- Page extract:
* * * *
ALBUQUERQUE, New Mexico (Reuters) - New Mexico doctors are allowed to prescribe marijuana to help some seriously ill patients manage symptoms including pain and nausea under a bill signed into law by Gov. Bill Richardson on Monday.
“This law will provide much-needed relief for New Mexicans suffering from debilitating diseases,” Richardson, a Democratic candidate for U.S. president in 2008, said at the signing ceremony. “It is the right thing to do.”
The southwestern state is the 12th in the United States to endorse the use of marijuana for medical uses. New Mexico’s state legislature is the fourth in the country to enact such a measure.
The law allows marijuana use by patients suffering from several conditions, such as HIV/AIDS, cancer, glaucoma, and multiple sclerosis and epilepsy, according to Richardson’s office.
U.S. states that have backed medical marijuana have, however, come into legal conflict with the 1970 federal Controlled Substances Act barring marijuana. Courts have said federal law trumps state law.
Just last month, the 9th U.S. Circuit Court of Appeals ruled a California woman with an inoperable brain tumor may not smoke marijuana to ease her pain even though California voters approved its medicinal use in 1996.
In 1978, New Mexico began allowing very limited use of marijuana, or its active ingredient, THC, to help control cancer patients’ nausea and vomiting caused by chemotherapy, but only when other nausea-control drugs failed.
The law creates a panel of eight expert physicians and other health care workers to supervise the program. Qualified patients must be under a doctor’s care and supervision, the news release said.
“I would like to thank the governor for ... giving me another shot at life,” said Essie DeBone, who suffers from advanced complications from HIV/AIDS.
* * * *
- Listed records:
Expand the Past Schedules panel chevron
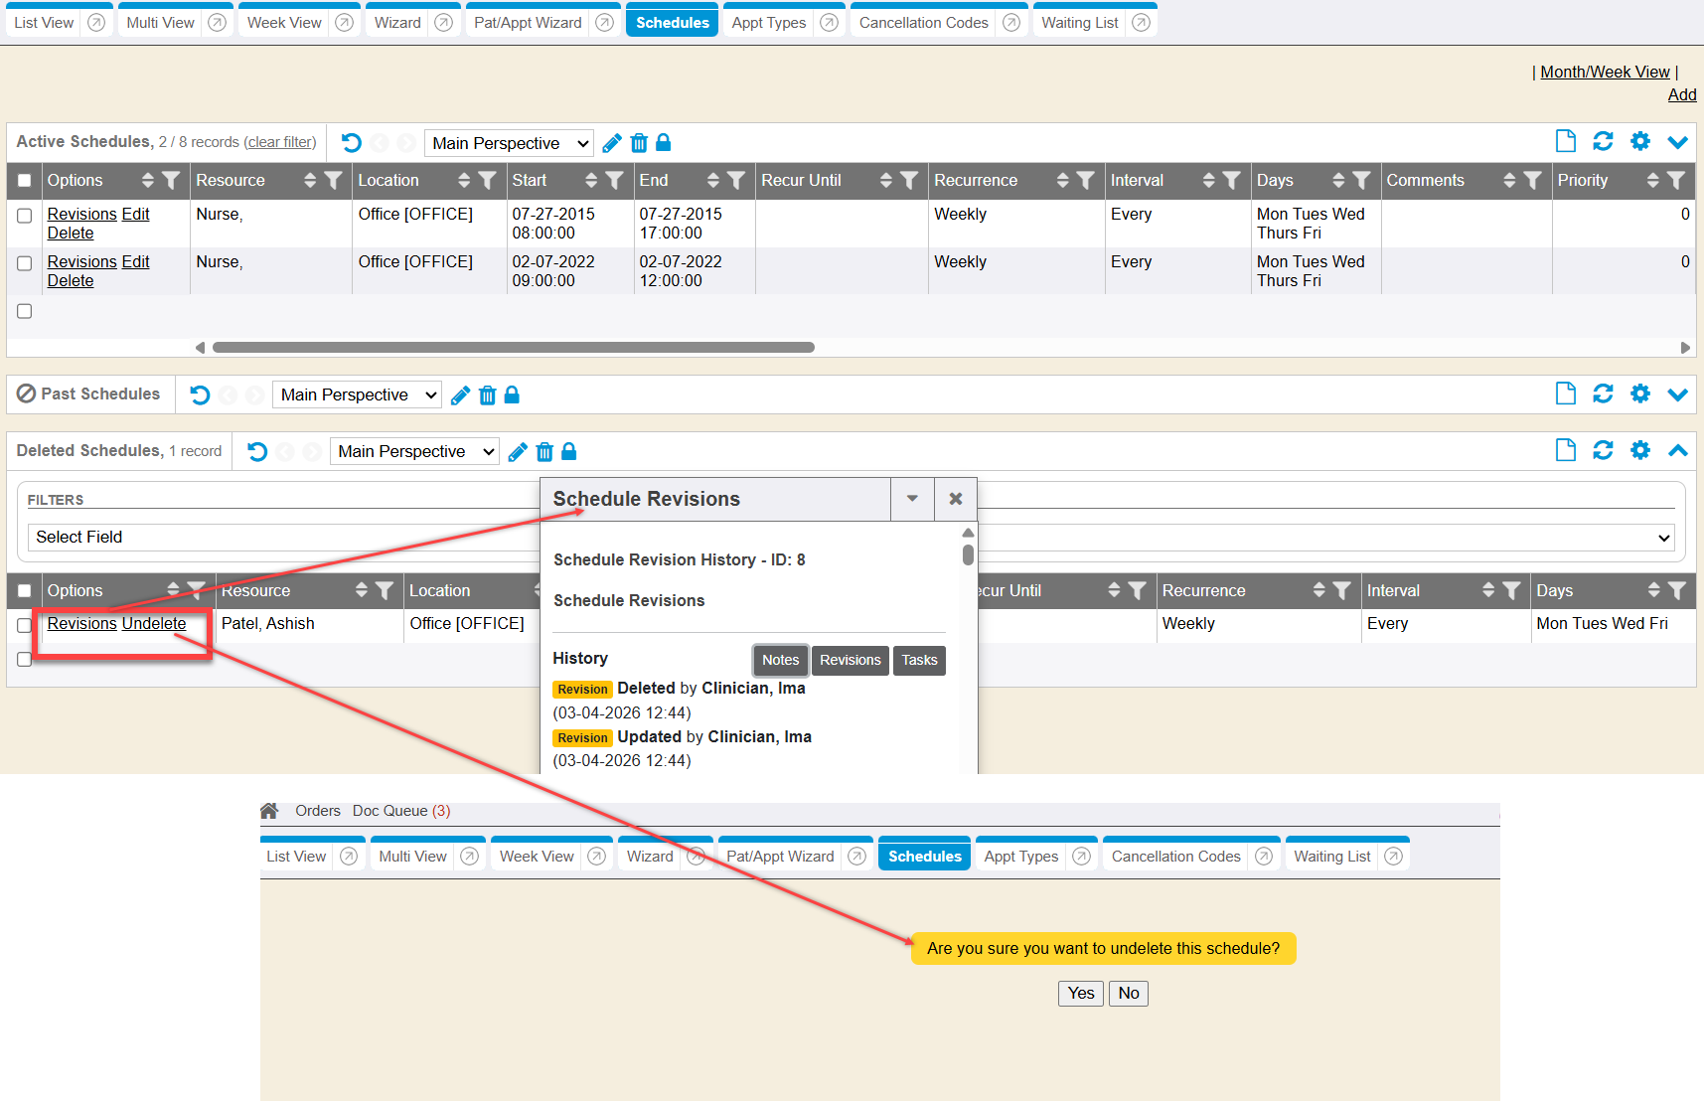The image size is (1704, 1101). click(1677, 394)
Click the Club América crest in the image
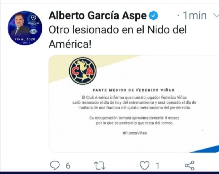This screenshot has width=219, height=174. (x=83, y=71)
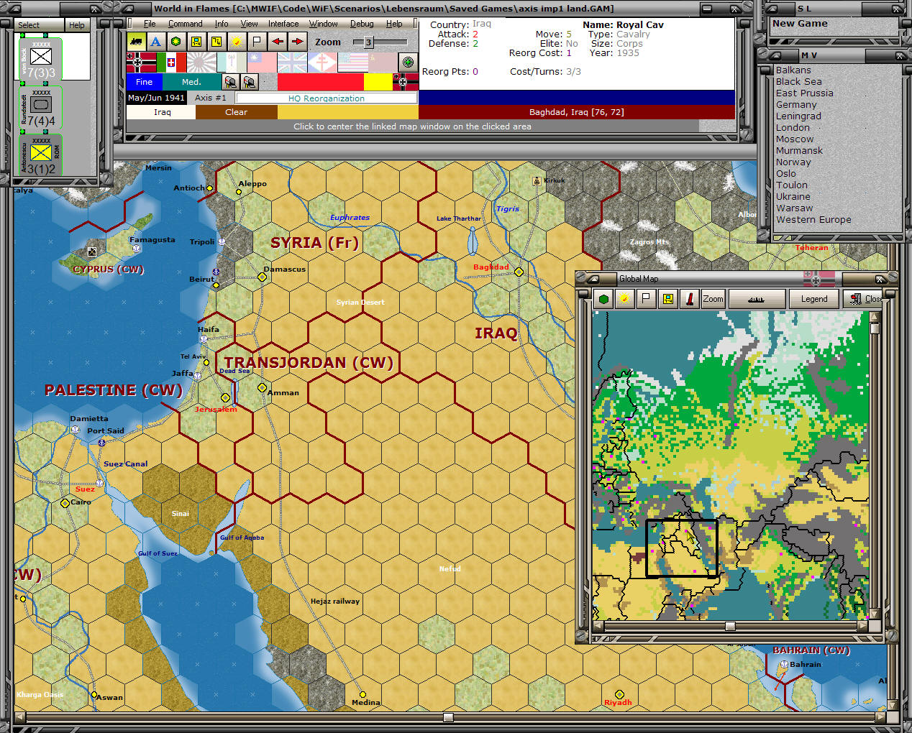Select the train movement icon on the toolbar
912x733 pixels.
coord(136,42)
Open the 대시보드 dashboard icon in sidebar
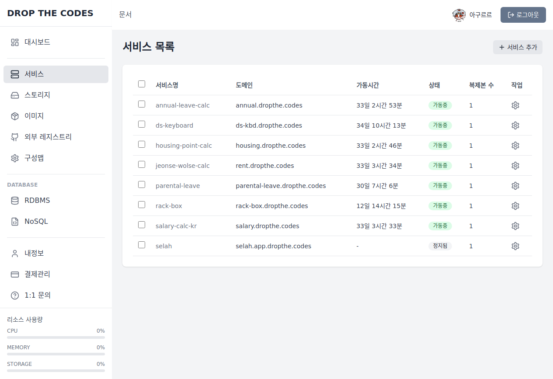Screen dimensions: 553x379 [x=14, y=42]
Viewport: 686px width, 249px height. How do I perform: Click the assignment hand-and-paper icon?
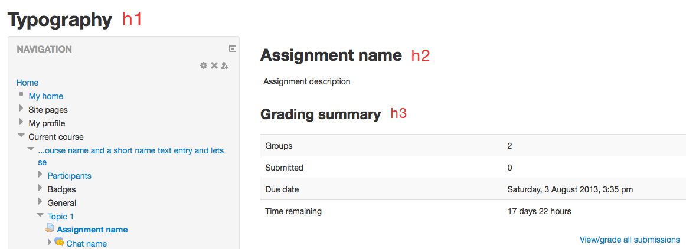[50, 229]
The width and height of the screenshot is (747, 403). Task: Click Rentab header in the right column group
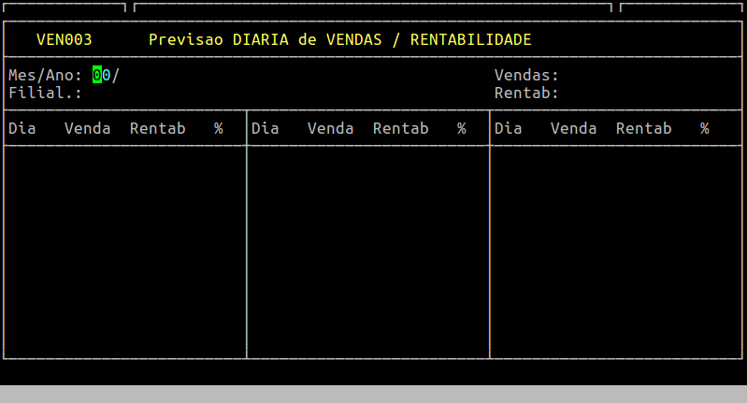pyautogui.click(x=643, y=129)
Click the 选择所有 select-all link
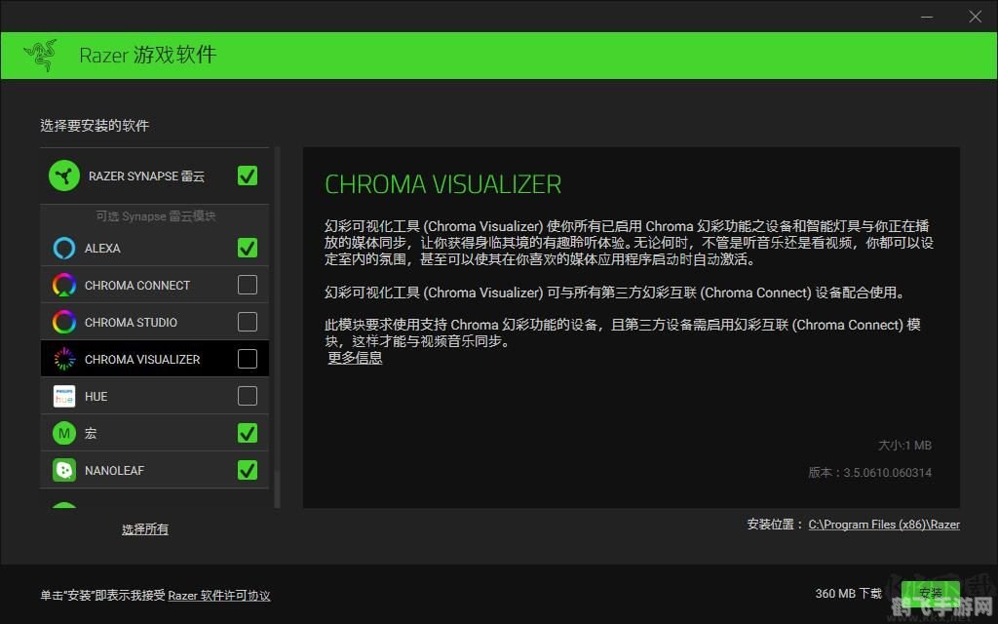This screenshot has height=624, width=998. tap(144, 528)
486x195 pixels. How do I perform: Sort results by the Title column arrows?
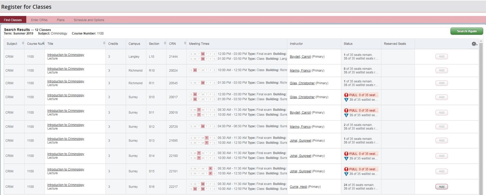(104, 43)
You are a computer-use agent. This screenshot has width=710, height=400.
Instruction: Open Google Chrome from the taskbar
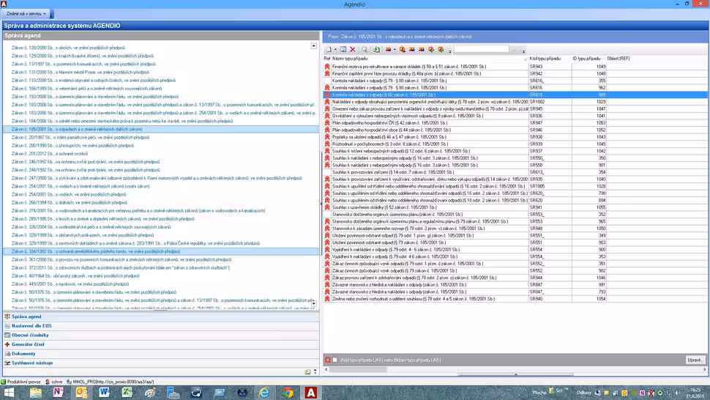pyautogui.click(x=288, y=393)
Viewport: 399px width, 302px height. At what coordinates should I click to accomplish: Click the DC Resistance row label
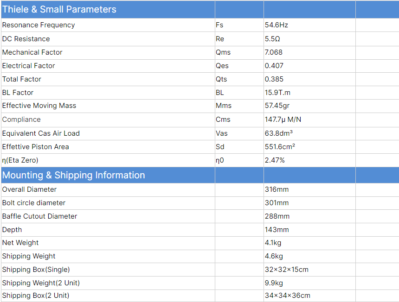(x=26, y=39)
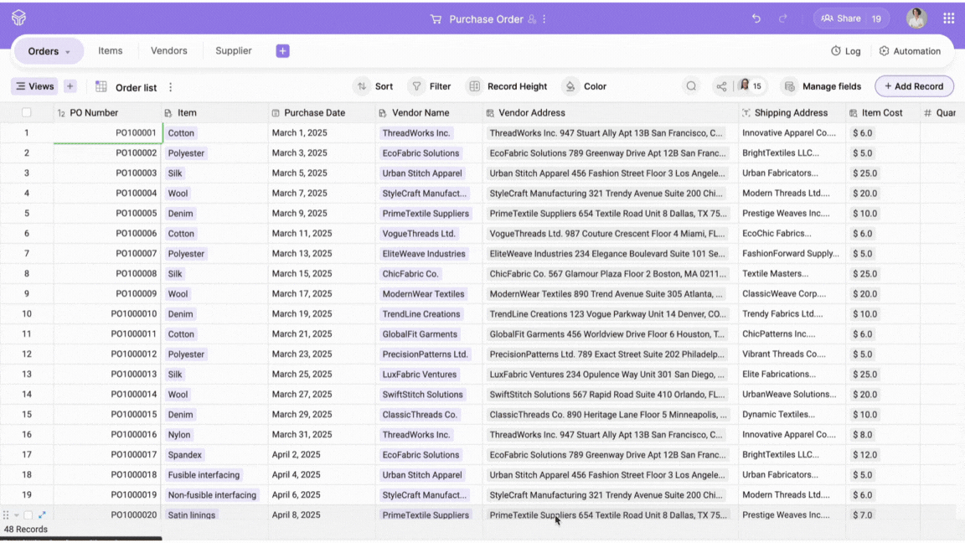The image size is (965, 543).
Task: Switch to the Vendors tab
Action: coord(168,51)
* * * *
- What the exercise asks: According to the report on New Mexico's medical marijuana law, in what year did California voters approve the medicinal use of marijuana? The data plays no part in this work.

- Exercise solution: 1996